While some of the motions that will be argued by Hamdan’s defense counsel this week are similar to those that were argued last week by David Hicks’s defense counsel, the Commission is obligated to hear the full individual arguments of each case. By filing these motions, Hamdan’s defense will be trying to challenge the legality and the competence of the Commission to hear his case. The following are some of arguments that the Commission will start to hear on Monday afternoon:

  • Failure to grant Hamdan a speedy trial in violation of Article 10 Uniform Code of Military Justice and Article 103 of the Third Geneva Convention. (The United States signed and ratified the Geneva Conventions in 1955)
  • The Presidential Military Order (which created the Military Commission) illegally intrudes into Congress’ Constitutional duty to make and enforce the law.
  • The Presidential Military Order illegally discriminates against aliens in violation of the Equal Protection clause of the Constitution and 42 U.S.C 1842.
  • The Commission is improperly constituted under Common Article 3 of the Geneva Conventions which guarantees all persons the right to have their cases heard by a regularly constituted court.

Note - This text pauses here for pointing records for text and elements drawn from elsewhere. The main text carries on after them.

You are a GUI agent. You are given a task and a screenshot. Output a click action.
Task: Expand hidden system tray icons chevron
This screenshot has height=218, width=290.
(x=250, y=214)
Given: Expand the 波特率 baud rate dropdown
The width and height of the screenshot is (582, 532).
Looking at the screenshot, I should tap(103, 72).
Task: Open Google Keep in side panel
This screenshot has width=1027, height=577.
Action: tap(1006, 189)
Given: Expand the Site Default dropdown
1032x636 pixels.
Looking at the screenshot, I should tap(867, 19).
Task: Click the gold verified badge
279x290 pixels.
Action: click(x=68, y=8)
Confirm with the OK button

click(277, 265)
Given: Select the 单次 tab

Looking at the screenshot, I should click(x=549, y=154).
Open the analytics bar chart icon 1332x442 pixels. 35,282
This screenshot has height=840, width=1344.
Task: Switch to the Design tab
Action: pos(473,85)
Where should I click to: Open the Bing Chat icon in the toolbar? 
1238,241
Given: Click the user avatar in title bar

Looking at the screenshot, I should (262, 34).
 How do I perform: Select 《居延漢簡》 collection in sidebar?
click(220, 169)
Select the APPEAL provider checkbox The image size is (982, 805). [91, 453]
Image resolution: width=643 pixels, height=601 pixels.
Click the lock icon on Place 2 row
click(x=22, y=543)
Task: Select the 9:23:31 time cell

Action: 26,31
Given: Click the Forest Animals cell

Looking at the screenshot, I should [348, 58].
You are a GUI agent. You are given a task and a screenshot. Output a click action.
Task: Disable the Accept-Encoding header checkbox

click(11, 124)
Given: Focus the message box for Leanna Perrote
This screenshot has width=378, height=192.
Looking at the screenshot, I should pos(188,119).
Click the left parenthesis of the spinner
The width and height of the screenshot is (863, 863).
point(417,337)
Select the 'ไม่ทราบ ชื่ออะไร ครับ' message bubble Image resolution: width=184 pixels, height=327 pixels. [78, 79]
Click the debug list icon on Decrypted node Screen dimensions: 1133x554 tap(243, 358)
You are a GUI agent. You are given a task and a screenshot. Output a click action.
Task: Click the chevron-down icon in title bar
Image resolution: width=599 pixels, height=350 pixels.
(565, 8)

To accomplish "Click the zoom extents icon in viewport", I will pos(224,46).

The Commission does not satisfy local and international required protections and therefore cannot be considered regularly constituted.
  • The Commission lacks personal jurisdiction over Hamdan because he is civilian and not within the jurisdiction of the Commission.
  • The charge of “conspiracy to commit terrorism” is not a valid offense under international criminal law. The sole charge against Hamdan is not within the Military Commission’s subject matter as established by the U.S. Constitution and federal statutes.

Tomorrow I hope to report on how those arguments were received. For now, I wanted to briefly mention some historical facts about Guantánamo Bay, which I learned over the course of my last day on the island of Cuba.

In 1903, the new Republic of Cuba leased to the United States an area of 28,817 acres (about 45 square miles) of land and water. The terms of the lease were stipulated in three documents — two agreements and a treaty. The first lease agreement mandated that “the area must be used only for a coaling and naval station.” In a supplementary agreement that was also signed in 1903, the United States contracted to pay Cuba the annual sum of $2,000 in gold. Later in 1934, a treaty signed between the two countries gave the United States a perpetual lease on the area which could be voided only if the U.S. abandoned the area or by mutual agreement between the two parties. Since then this part of Cuba has been (at least de facto) considered an integral part of American territory where the United States exercises essential elements of sovereignty. However, since Fidel Castro came to power in early 1960s, Cuba has refused to cash the American annual checks and has persistently objected to the American presence on Cuban soil.

Long before the United States acquired control over Guantánamo Bay, the place was noted as a one-time haven for pirates from hurricanes, the authorities, and other pirates. Ironically, the United States is now using Guantánamo as haven from impartial judicial review and international scrutiny and norms over the treatment and the prolonged illegal detention of hundreds of non-United States citizens.